Category Archives: computers

Booting out the Warmest 100

(Beware – this article includes a link to some probable spoilers for tomorrow’s Hottest 100 count. You can read this article without reading those spoilers.)
 

You’re probably familiar with Triple J’s Hottest 100. It’s the world’s largest write-in music poll. Last year, Triple J made an easy, shareable link for people to post their votes out on Twitter and Facebook. Alas, these links were easy scraped from the web, and the Warmest 100 (link to 2012 count) was born. The top 10 (but not its order) was revealed, and the top three was guessed perfectly.

This year, voters weren’t given a shareable link, but a few thousand people took photos of their confirmation e-mails and posted them to Instagram. With a tiny bit of OCR work, the Warmest 100 guys posted their predictions for this year. They found about half the number of votes that they did last year through the scraping method, which is no mean feat, given the lack of indexing.

So the question is — how useful are these votes in predicting the Hottest 100? What songs can we be sure will be in the Hottest 100? How certain is that top 10?

Both years, Justin Warren independently replicated their countdown (spoilers), and has written up his methodology for collecting the votes this year.

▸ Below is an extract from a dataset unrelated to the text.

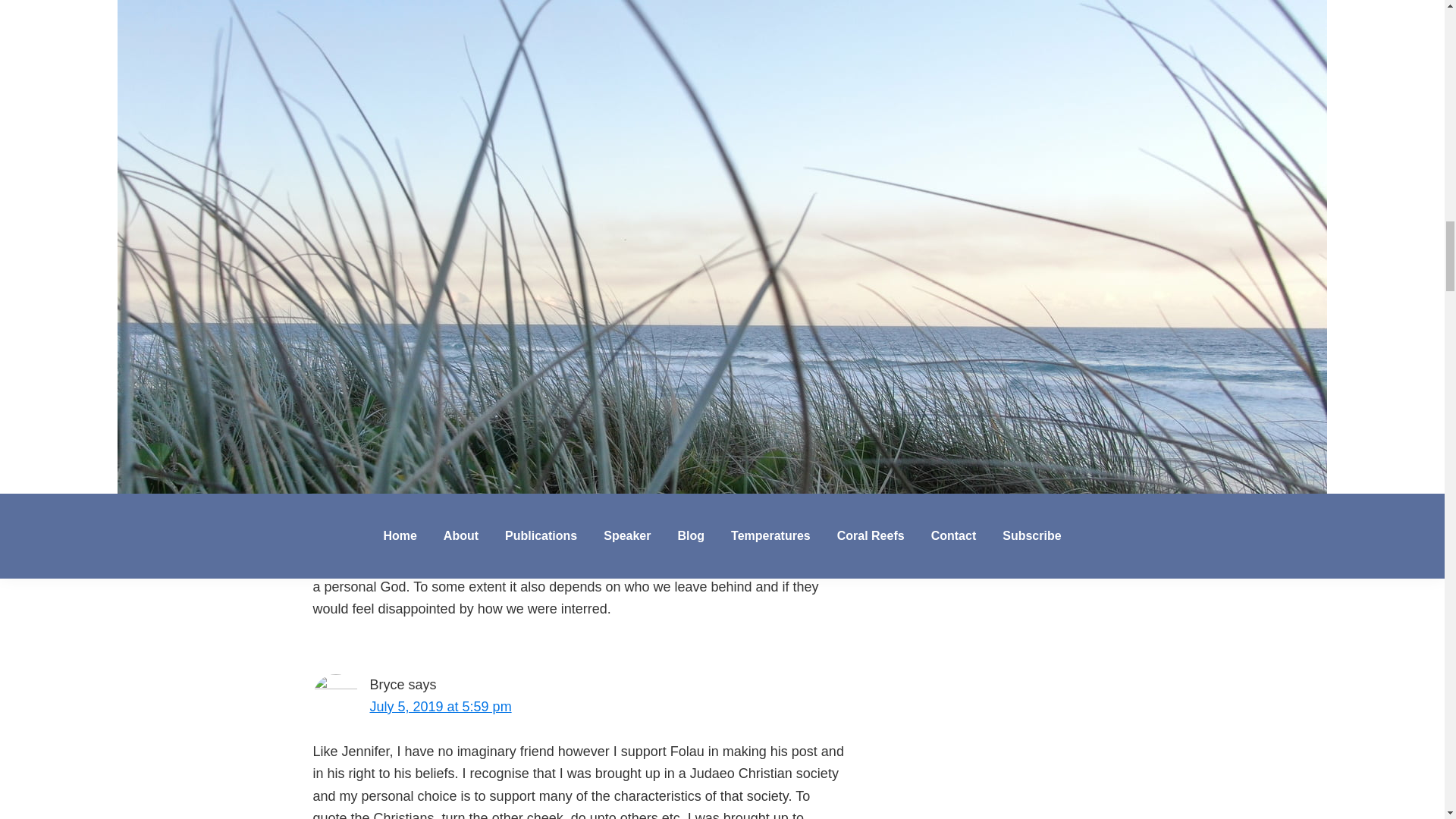
July 5, 2019 at 5:59 pm (440, 706)
Mike (383, 431)
July 5, 2019 at 2:22 pm (440, 453)
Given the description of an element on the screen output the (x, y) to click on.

I asked him for his data to do some analysis, happily, he obliged.

He’s since updated his method, and his counts, and written those up, too (spoilers).

Update: he’s updated his method *again* based on some feedback I offered, and has also written that up (spoilers). This is the data my final visualisation runs off.

So, what have I done with the data?

Bootstrap Analysis

When you have a sample — a small number of votes — from the entire count, you can’t really be certain where each song will actually appear in the count.

In this case, Justin’s data collected 17,000 votes from an estimated 1.5 million votes. That’s a sample of 0.1% of the total estimated vote. It’s a sample, but we have no idea how that compares to the actual count.

If we think that the votes that we have is a representative sample of all of the votes, then what we’d like to know is what would happen if we scale this sample up to the entire count. Where will songs end up if there’s a slight inaccuracy in our sample?

The good news is that computers give us a way to figure that out!

Bootstrap analysis (due to Effron) is a statistical technique that looks at a sample of votes from the whole set of votes, and randomly generates a new set of votes, with about as many votes as the original sample. The trick is that you weight each song by the amount of votes it received in the sample. This means that songs are picked in roughly the same proportion as they appear in the sample. The random sampling based on this weighted data adds noise.

You can think of this sample as a “noisy” version of the original sample. That is, it will be a version of the original sample, but with slight variation.

If you repeat this sampling process several thousand times, and rank the songs each time, you can get a feel for where each song could appear in the rankings.

How do you do that? Well, you can look at all of the rankings a given song gets for each randomised set. Sort this list, and pick the middle 98% of them. Based on that middle 98% of rankings, you can be 98% certain that the song will be at one of those positions. In statistics, this middle 98% is called the 98% confidence interval by bootstrap.

You can repeat this for different confidence levels, by picking a different amount of rankings around the middle.

I’ve used Google Spreadsheets to visualise these confidence intervals. The lightest blues are the 99% confidence intervals. The darkest blue intervals are the 70% confidence interval. The darkest single cell is the median — i.e. the middle of all of the rankings that we collected for that song in the bootstrap process.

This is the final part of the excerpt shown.